Um nun die Probe zu machen, hieß sie dem Mägdelein, es solle dem Sohne zu verstehen geben, daß er nachts zu ihr käme, maßen es nahe der Tür ihr Bett stehen hatte. Das Mägdelein tat also, und als der Abend kam, legte sich die Dame an ihrer Stelle in jenes Bett; denn sie war entschlossen, ihn gegebenen Falles so derb zu strafen, daß ihm die Lust, Frauen heimzusuchen, verginge. Während sie dies bedachte, kam ihr Sohn in die Stube und schlüpfte in das Bett. Mochte sie nun geglaubt haben, daß er doch nichts Unehrenhaftes tun würde, oder wollte sie erst Beweise seiner lasterhaften Gesinnung abwerten, in der Meinung, ein so junger Mensch wäre zu solch schändlicher Wollust noch nicht entwickelt genug – kurz, sie ließ ihn gewähren, bis plötzlich des Fleisches Schwäche sie übermannte, bis sie ihre Eigenschaft als Mutter vergaß und ihr Zorn sich in schändliche Sinnenfreude verwandelte. Und so wie ein gestauter Strom alles fortreißt, wenn das Hindernis fortfällt, so riß plötzlich die Begier all die stolze Zurückhaltung hinweg, die sie ihrem Körper auferlegt hatte, Und als sie erst den ersten Schritt gemacht hatte, war sie schnell beim letzten angelangt und so ward sie noch in dieser Nacht von ihrem Sohne schwanger, den sie hatte hindern wollen, andere Frauen mit Kindern zu beschenken.

Kaum aber war die Sünde begangen, da ergriff sie die Qual namenloser Reue, die sie ihr ganzes Leben auch nie wieder verließ. Doch setzte sie gleich so brennend ein, daß sie aussprang – derweile ihr Sohn immer nur vermeinte, es sei jenes Mägdelein –, in eine Kammer eilte und in Gedanken an ihren löblichen Entschluß und sein klägliches Scheitern die ganze Nacht unter Weinen und Klagen einsam verbrachte. Doch die Hoffahrt in ihrem Herzen ward nicht geheilt, sondern verleitete sie zu neuen Torheiten in dem Streben, jene Sünde gutzumachen.

Am nächsten Tage nämlich ließ sie den Erzieher ihres Sohnes kommen und sagte zu ihm: »Mein Sohn ist nun so weit erwachsen, daß er aus dem Hause muß. Ein Verwandter von mir gehört zum Gefolge des Großmeisters von Chaumont, der wird ihn gern zu sich nehmen. Deshalb gehet mit ihm über die Alpen dorthin, und um mir den Abschiedsschmerz zu erleichtern, reiset mit ihm ab, ohne daß er mir Lebewohl sagt.« Und damit gab sie ihm das nötige Reisegeld, und am selben Morgen noch reiste der Jüngling sehr erfreut von dannen; maßen er sich nämlich nunmehr an einer Freundin verlustiert hatte, wollte er gern auch das Kriegshandwerk erlernen.

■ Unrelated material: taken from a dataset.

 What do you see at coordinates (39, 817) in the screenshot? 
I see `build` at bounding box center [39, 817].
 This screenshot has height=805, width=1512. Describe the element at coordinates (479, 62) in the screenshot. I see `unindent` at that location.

Lange Zeit lebte nun die Dame in Trübsinn und Trauer, und nur die Furcht vor Gottes Strafe hinderte sie, die unselige Frucht ihres Leibes abzutreiben. Um die Wahrheit zu verhüllen, stellte sie sich krank. Doch als die Zeit der Niederkunft nahte, bedachte sie, daß sie von allen ihren Freunden zu einem Bastardbruder von ihr das meiste Vertrauen haben konnte, den sie immer mit Wohltaten überhäuft hatte. Den ließ sie holen, erzählte ihm ihr Mißgeschick (doch verschwieg dessen Urheber) und bat ihn, ihre Ehre zu retten. Also tat er: wenige Tage vor der Niederkunft riet er ihr einen Luftwechsel an und forderte sie auf, bei ihm sich zu erholen. Mit nur wenigen Dienern kam sie also zu ihm ins Haus. Dort war bereits eine Wehmutter, die angeblich der Frau des Bruders beistehen sollte und sie nicht kannte. Mit deren Hilfe gebar sie eines Nachts ein Kind, eine wunderschöne Tochter. Und der Edelmann gab es einer Amme und ließ es unter seinem Namen großziehen.

Nachdem die Dame dort einen Monat geblieben war, kehrte sie wieder nach Hause zurück und lebte noch sittenstrenger denn zuvor unter Fasten und Kasteiungen. Inzwischen war ihr Sohn groß geworden, und da in Italien kein Krieg mehr war, übersandte er seiner Mutter die Bitte, wieder heimkommen zu dürfen. Sie aber fürchtete in das alte Übel zurückzuverfallen und wollte es nicht zugeben. Doch als er immer weiter drängte und sie doch gar nichts vorschieben konnte, ließ sie ihm sagen, er dürfe nur vor sie treten, wenn er eine Frau zu eigen hätte, die er herzlich liebe. Reich brauche sie nicht zu sein, aber edler Abkunft.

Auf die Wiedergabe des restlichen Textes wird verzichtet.